Hallar una casa fue imposible. Nos escondimos en unos escombros. Me recosté en un pedazo de pared que pudo ser un dormitorio, una sala, a quién puede importarle ese detalle.
Los otros , atrincherados en trozos de muro hacían señas, gestos, jugaban un truco de ciegos en la oscuridad.
Supe que estábamos perdidos. Olí la muerte de nuestras adolescencias. No volveríamos a ser los mismos. Aquella emboscada marcaba un no retorno. Un hasta nunca. Se podía oler el miedo pero también, la apasionada decisión.
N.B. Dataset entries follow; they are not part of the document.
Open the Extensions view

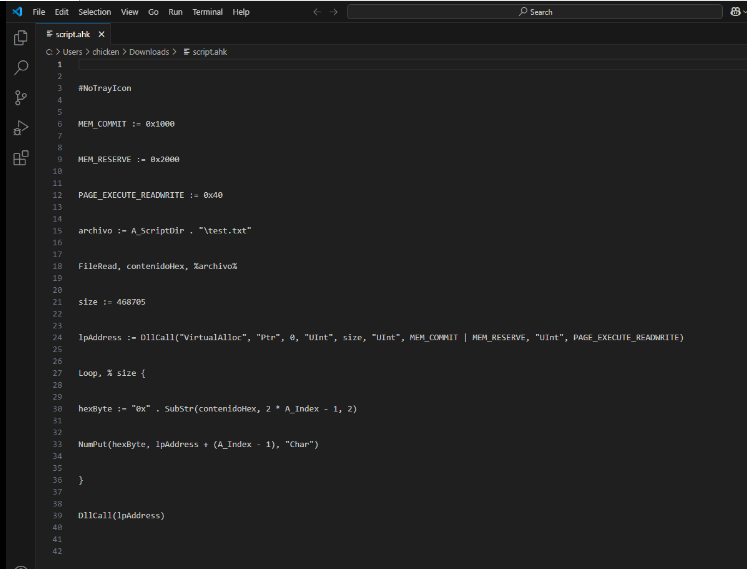point(21,158)
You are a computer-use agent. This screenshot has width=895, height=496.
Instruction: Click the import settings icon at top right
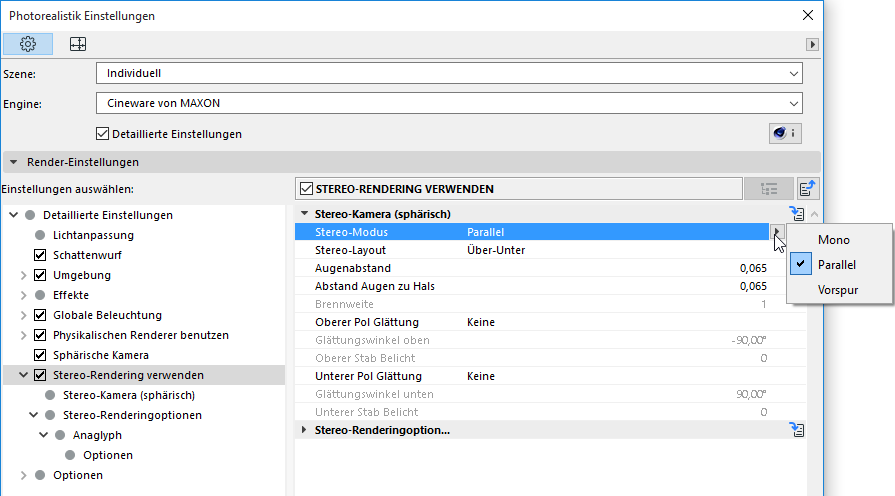click(x=808, y=189)
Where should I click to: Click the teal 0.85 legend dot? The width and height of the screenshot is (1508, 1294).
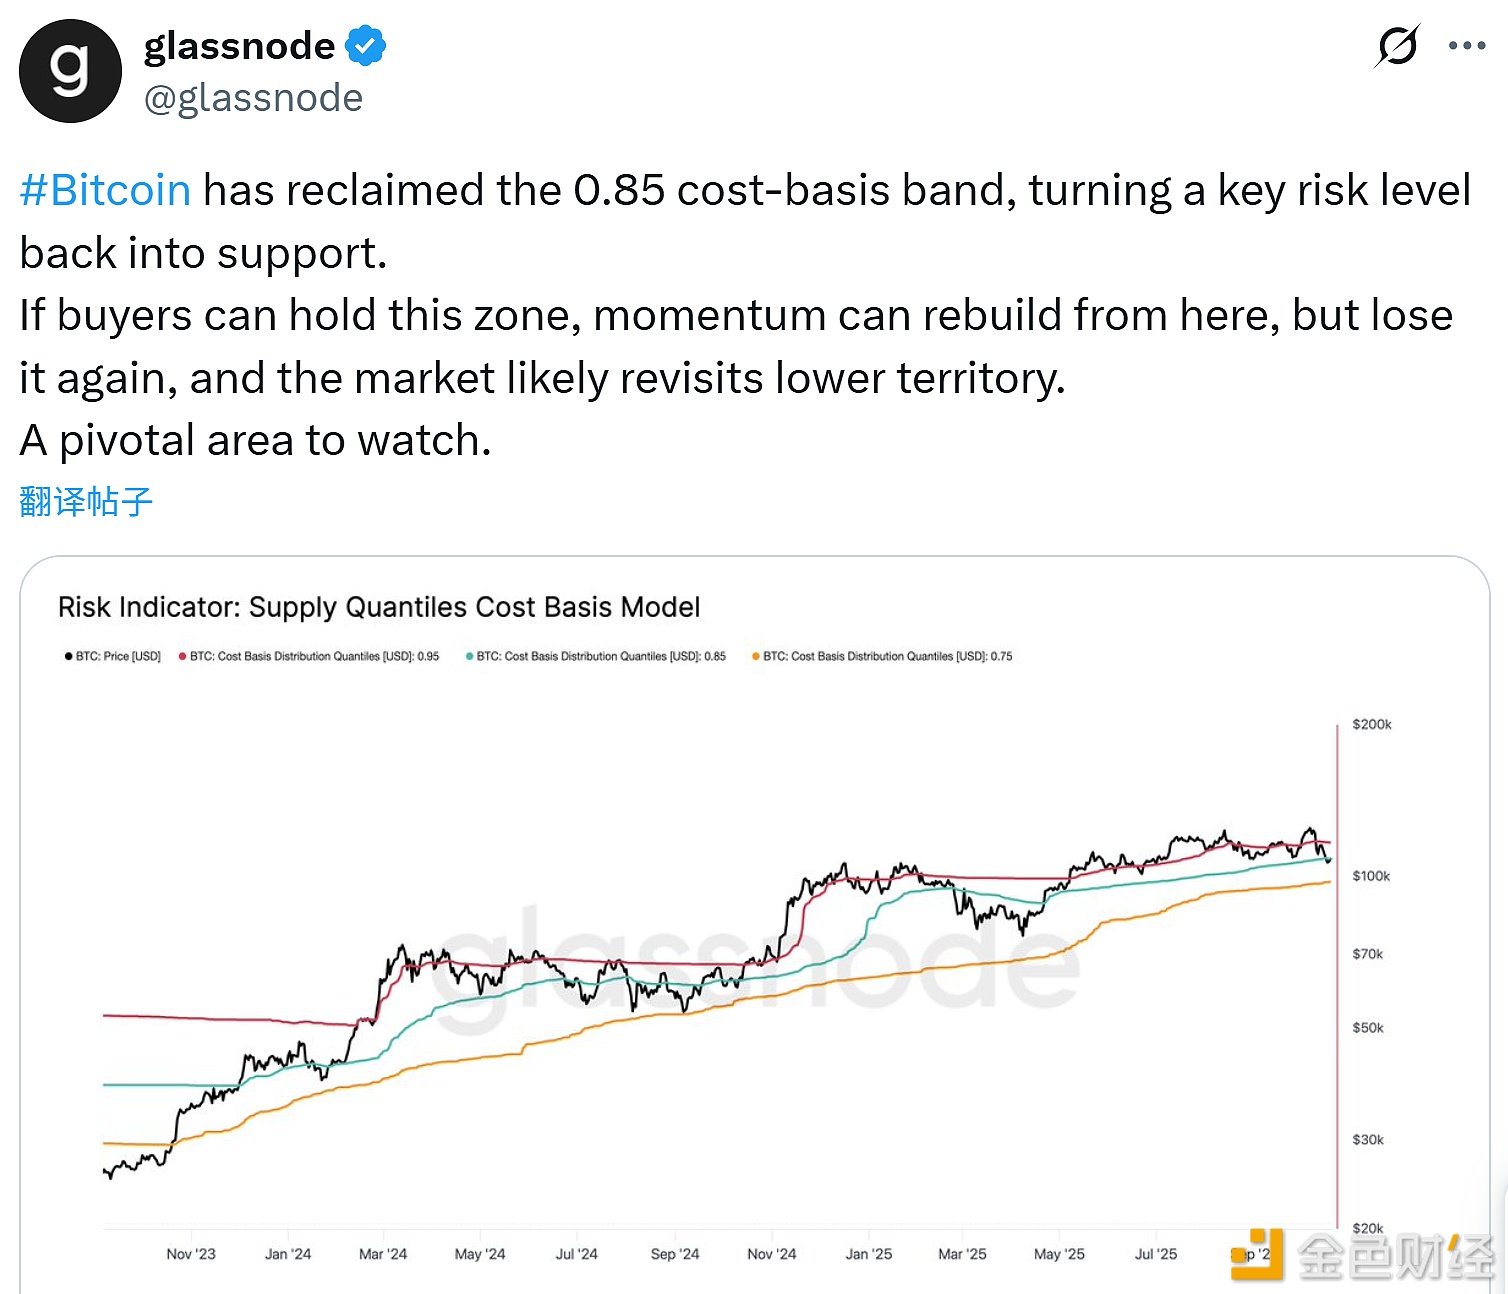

Las botas resonaban en el callejón. Los perros negros, ladraban con babas furiosas. Me hice feto, metí la cabeza en mis rodillas y lamenté no poder rezar. Uno de los que no temblaba se hizo el héroe y empezó de nuevo a cantar consignas. Le taparon la boca pero fue en vano. Los perros olfatean la juventud valiente y la detestan. Hicieron un cerco alrededor de los escombros. Se hizo un silencio pegajoso.
Fui yo…empecé a sollozar. Los perros se abalanzaron…nos descubrieron.
Después más o menos lo que hoy puedes leer en algún diario después que todo fue legal. Después que se supieron cómo fuimos atrapados, humillados, aislados, sometidos, torturados, violados, golpeados y desaparecidos, sí… después cuando fuimos cenizas y olvido, alguien pudo escribir.
Y lo escrito fue negado, rechazado, negado y religiosamente archivado. Y vino la segunda gran sepultura: amnesia inyectada.
Anduvieron de acá para allá las cenizas y las palabras aprovechando rendijas. Alguna vez, cada tanto, salen a la luz y se conocen trozos de historias hechas con restos humanos que no quieren ser olvidados.
Las palabras hacen lo propio, cada vez que pueden cuentan, cantan, dicen y repiten las miles de historias que te obligan a olvidar.